> **Assignment**
Return every line of the entries that includes the word "agent".

Collected data
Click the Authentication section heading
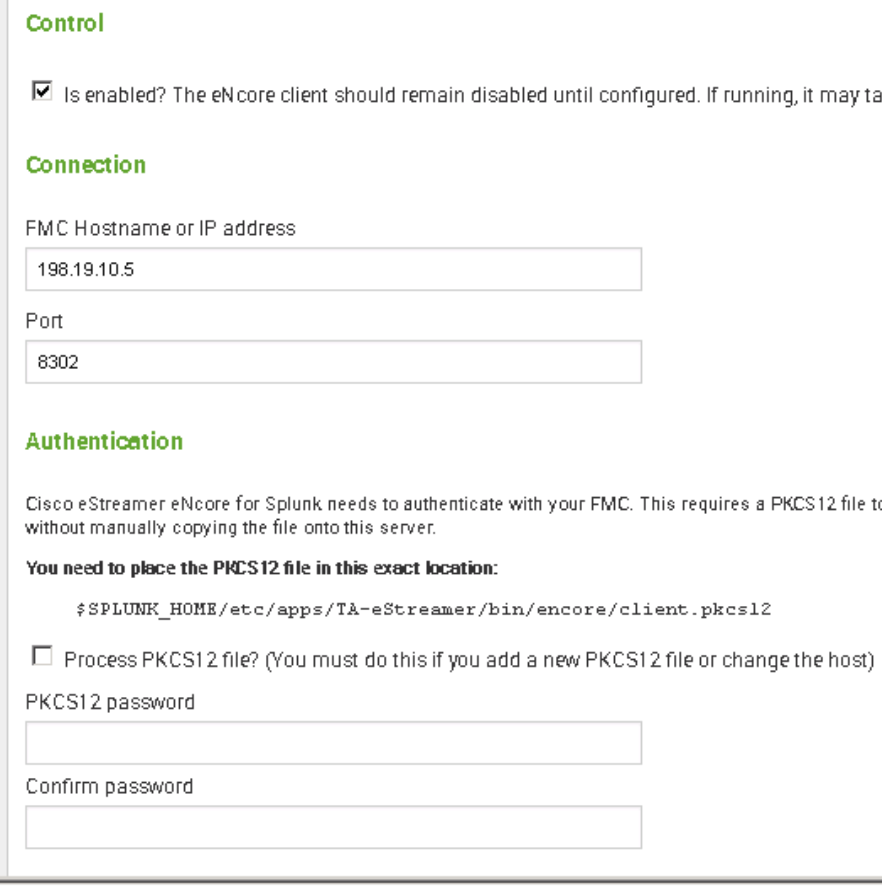Image resolution: width=882 pixels, height=886 pixels. (x=104, y=441)
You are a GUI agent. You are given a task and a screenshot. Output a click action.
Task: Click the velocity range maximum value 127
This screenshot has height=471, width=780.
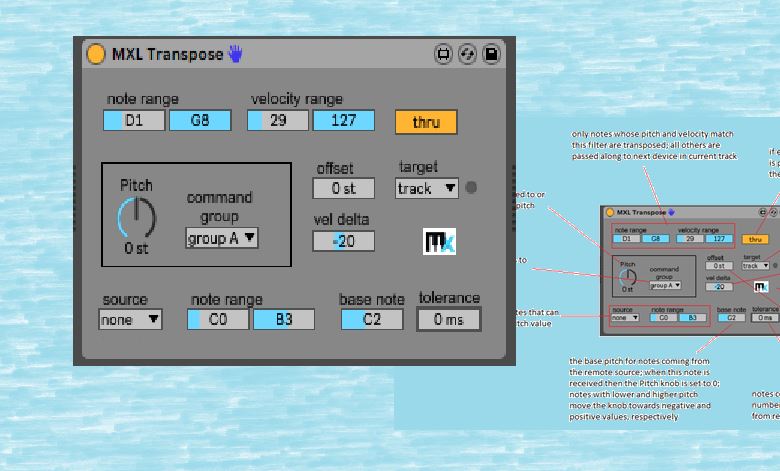(x=344, y=121)
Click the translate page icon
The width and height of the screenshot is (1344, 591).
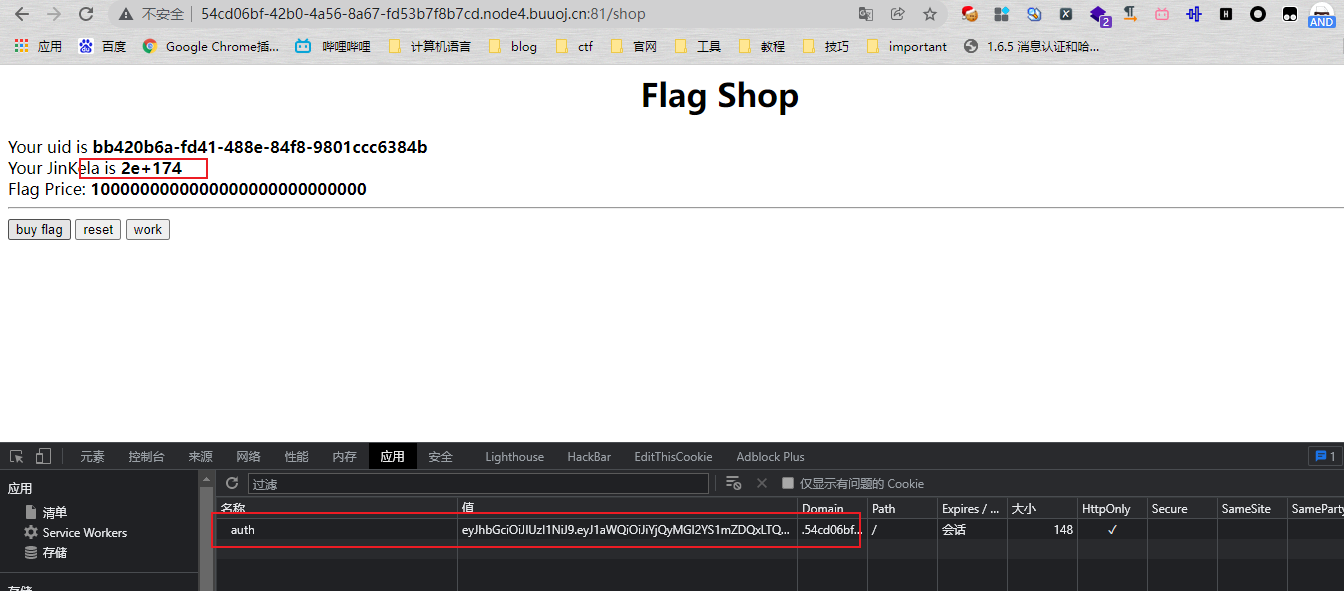tap(866, 14)
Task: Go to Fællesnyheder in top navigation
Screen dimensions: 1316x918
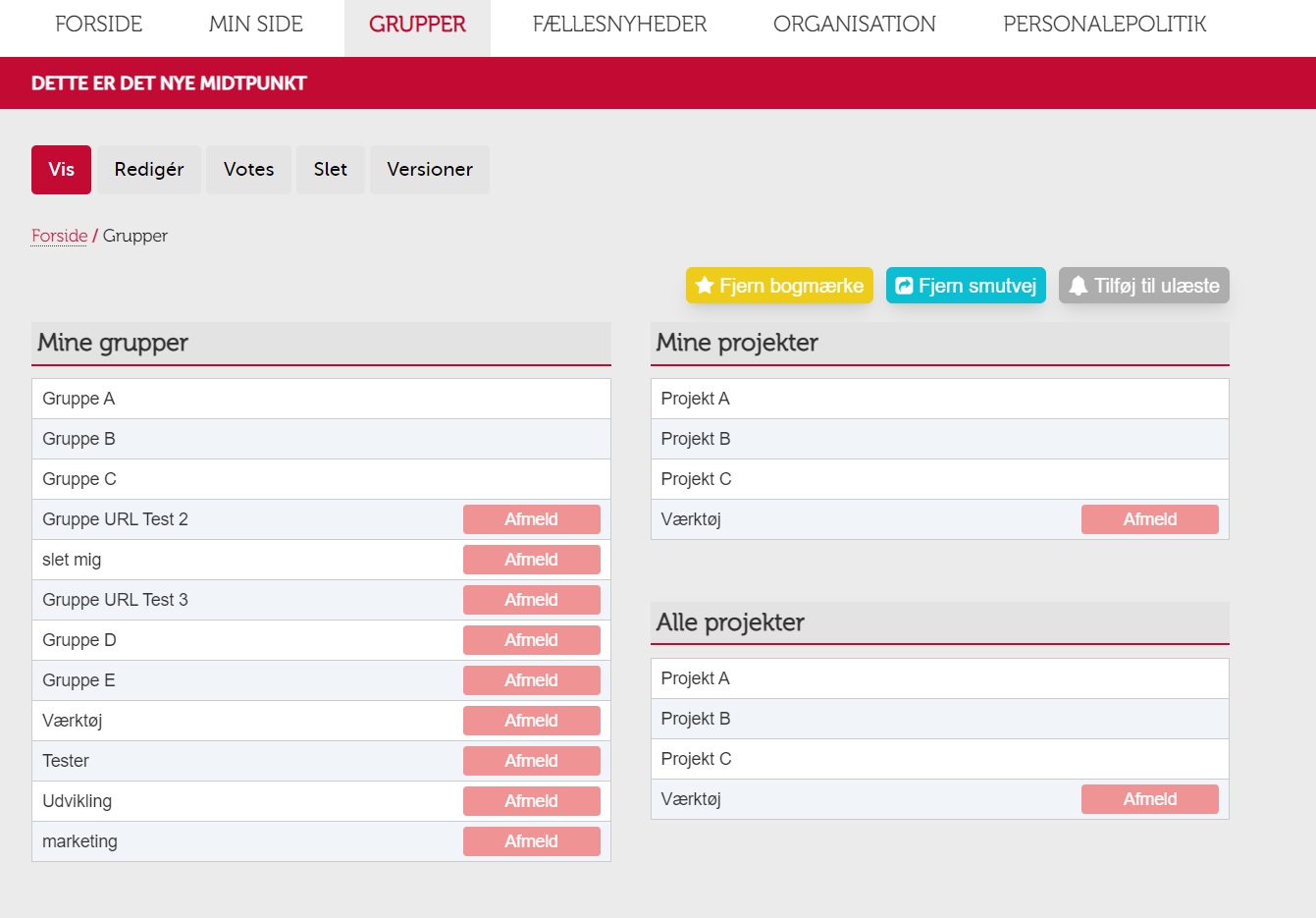Action: (619, 25)
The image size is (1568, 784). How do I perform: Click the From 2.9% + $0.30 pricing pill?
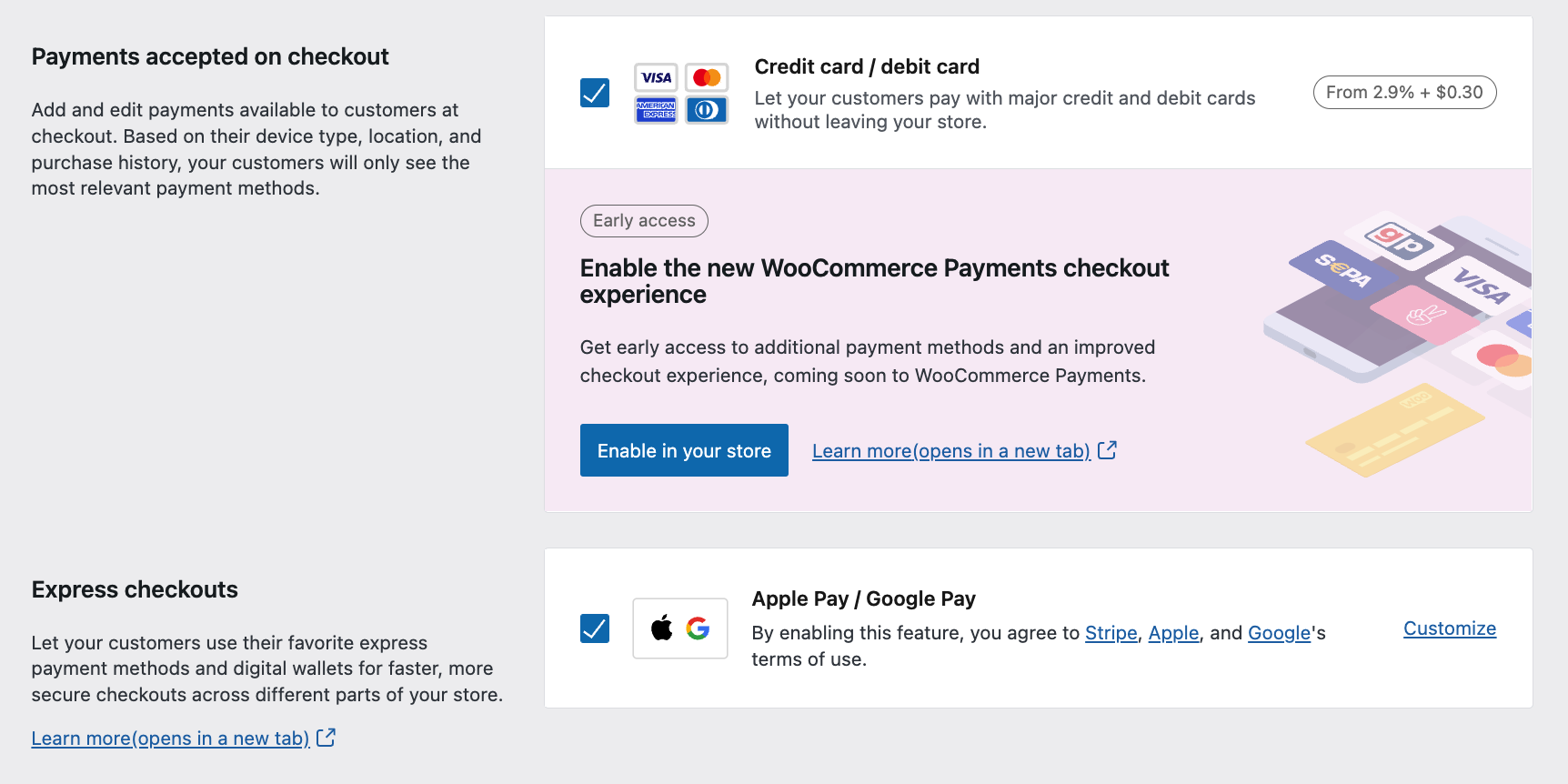click(1404, 92)
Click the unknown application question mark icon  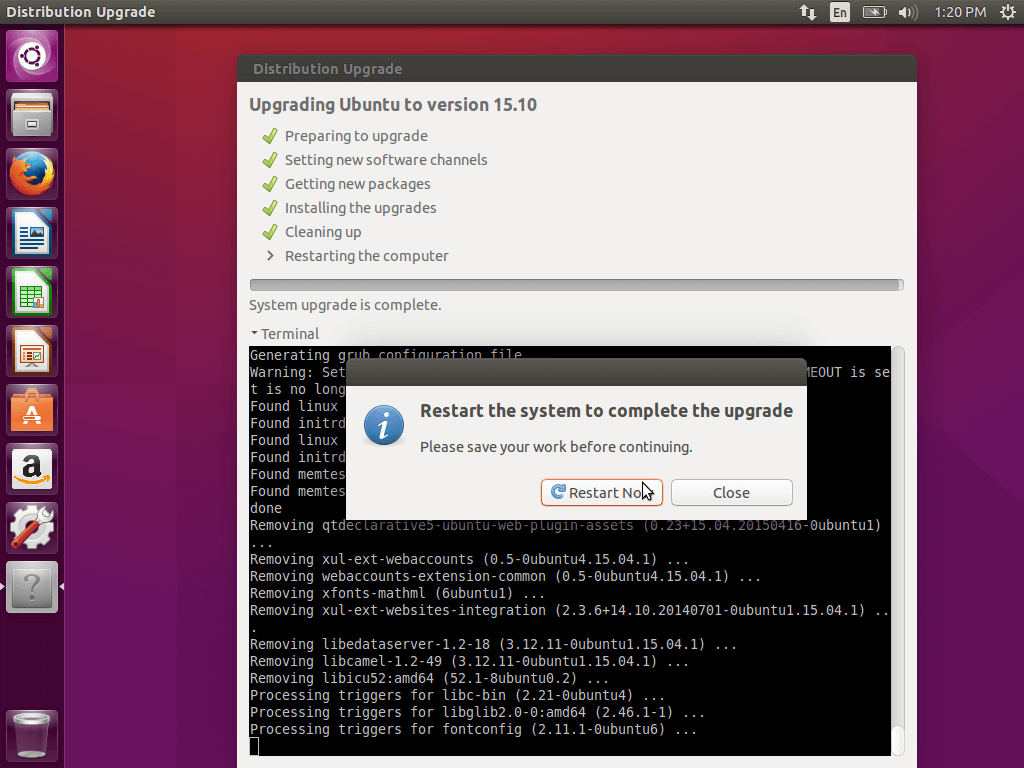pyautogui.click(x=33, y=587)
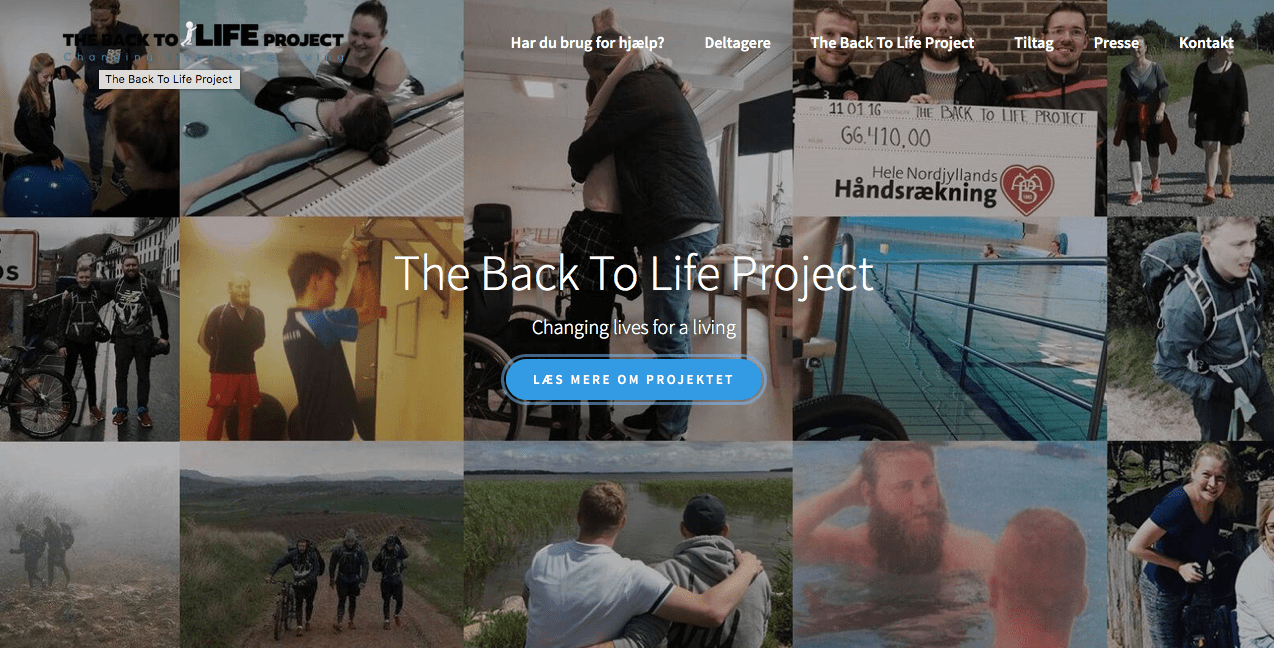This screenshot has height=652, width=1274.
Task: Open the Deltagere menu item
Action: pyautogui.click(x=737, y=43)
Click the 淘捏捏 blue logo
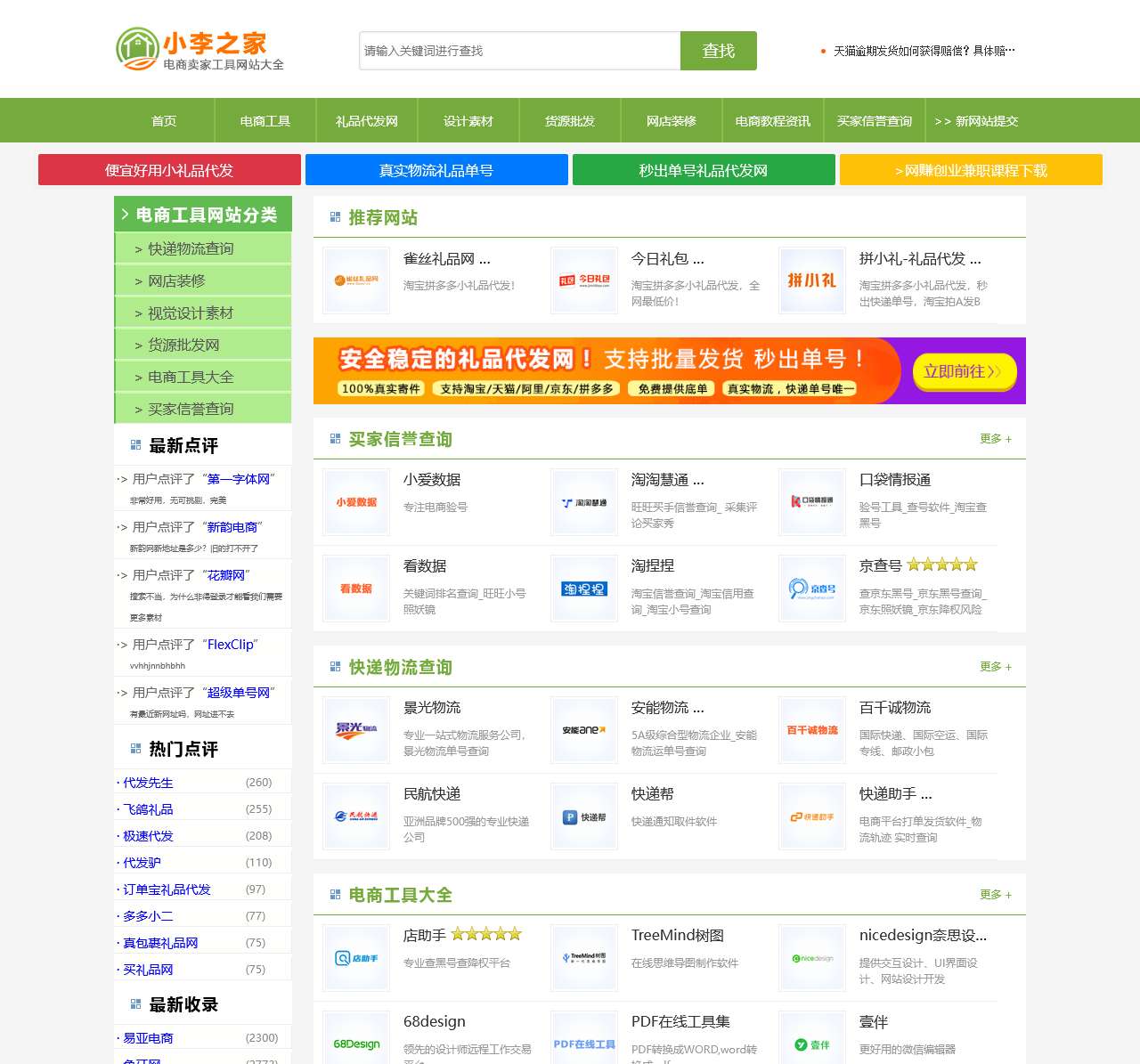 tap(583, 588)
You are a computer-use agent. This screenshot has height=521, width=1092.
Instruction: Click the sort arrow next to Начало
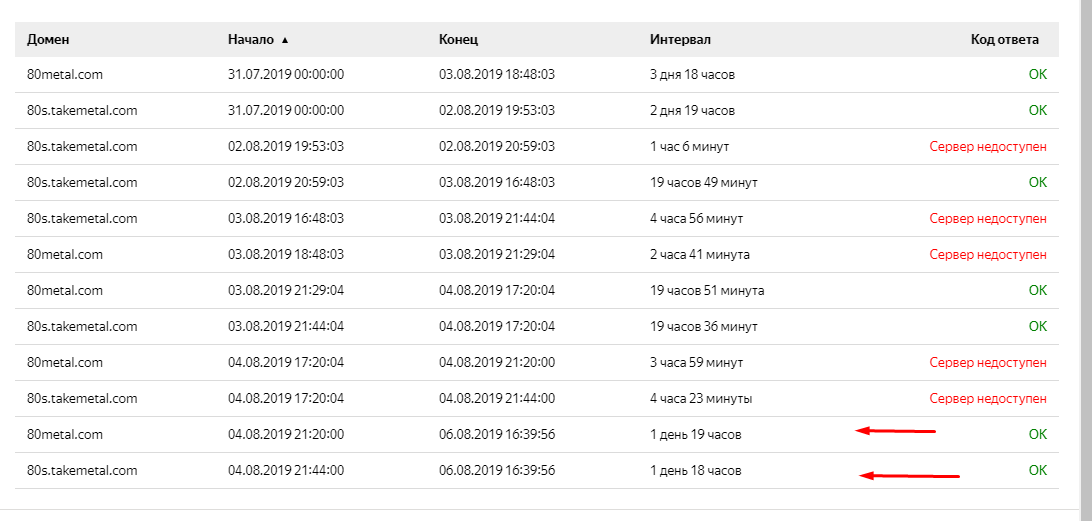click(284, 40)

> **Answer box**
You are a GUI agent. You are given a task and a screenshot. Output a click action.
You are a computer-use agent. This screenshot has height=521, width=1092.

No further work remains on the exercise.